▸ Request: Repeat everything in the records from the line containing "The image size is (1280, 731)." down to the end of the records, keeping each line exactly as it stands.

▸ Listed entries:
____________________

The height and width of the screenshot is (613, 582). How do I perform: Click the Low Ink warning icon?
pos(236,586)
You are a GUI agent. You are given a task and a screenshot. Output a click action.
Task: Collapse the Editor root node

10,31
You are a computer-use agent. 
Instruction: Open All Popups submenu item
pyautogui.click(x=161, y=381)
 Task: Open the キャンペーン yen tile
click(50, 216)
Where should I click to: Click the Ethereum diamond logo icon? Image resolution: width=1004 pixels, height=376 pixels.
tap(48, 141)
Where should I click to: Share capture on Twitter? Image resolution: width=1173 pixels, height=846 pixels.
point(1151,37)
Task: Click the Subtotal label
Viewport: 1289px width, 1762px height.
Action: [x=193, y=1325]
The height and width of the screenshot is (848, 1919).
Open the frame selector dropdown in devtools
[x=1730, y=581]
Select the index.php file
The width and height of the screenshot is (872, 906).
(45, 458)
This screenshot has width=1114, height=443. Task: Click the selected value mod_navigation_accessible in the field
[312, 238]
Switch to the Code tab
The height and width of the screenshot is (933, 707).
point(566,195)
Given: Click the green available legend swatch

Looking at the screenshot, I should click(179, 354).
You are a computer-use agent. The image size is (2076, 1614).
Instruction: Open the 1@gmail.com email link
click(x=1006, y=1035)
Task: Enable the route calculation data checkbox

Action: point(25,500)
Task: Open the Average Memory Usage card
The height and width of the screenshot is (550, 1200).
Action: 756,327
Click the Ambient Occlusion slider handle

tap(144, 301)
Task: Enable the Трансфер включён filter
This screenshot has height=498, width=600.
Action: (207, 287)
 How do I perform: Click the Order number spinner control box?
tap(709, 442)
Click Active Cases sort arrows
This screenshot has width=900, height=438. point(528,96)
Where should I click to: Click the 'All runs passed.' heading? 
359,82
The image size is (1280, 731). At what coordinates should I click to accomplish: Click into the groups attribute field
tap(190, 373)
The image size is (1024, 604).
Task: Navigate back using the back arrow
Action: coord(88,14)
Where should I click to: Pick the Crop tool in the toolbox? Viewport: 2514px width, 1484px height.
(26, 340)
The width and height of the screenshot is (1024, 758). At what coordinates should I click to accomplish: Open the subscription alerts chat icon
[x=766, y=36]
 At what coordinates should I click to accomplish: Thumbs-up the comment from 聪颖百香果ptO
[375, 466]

____________________

▸ Reply to the task:
The image size is (1280, 731). At what coordinates should I click to accomplish: Click into the groups attribute field
tap(190, 373)
The image size is (1024, 604).
Task: Navigate back using the back arrow
Action: coord(88,14)
Where should I click to: Pick the Crop tool in the toolbox? Viewport: 2514px width, 1484px height.
(26, 340)
The width and height of the screenshot is (1024, 758). At what coordinates should I click to accomplish: Open the subscription alerts chat icon
[x=766, y=36]
 At what coordinates should I click to accomplish: Thumbs-up the comment from 聪颖百香果ptO
[375, 466]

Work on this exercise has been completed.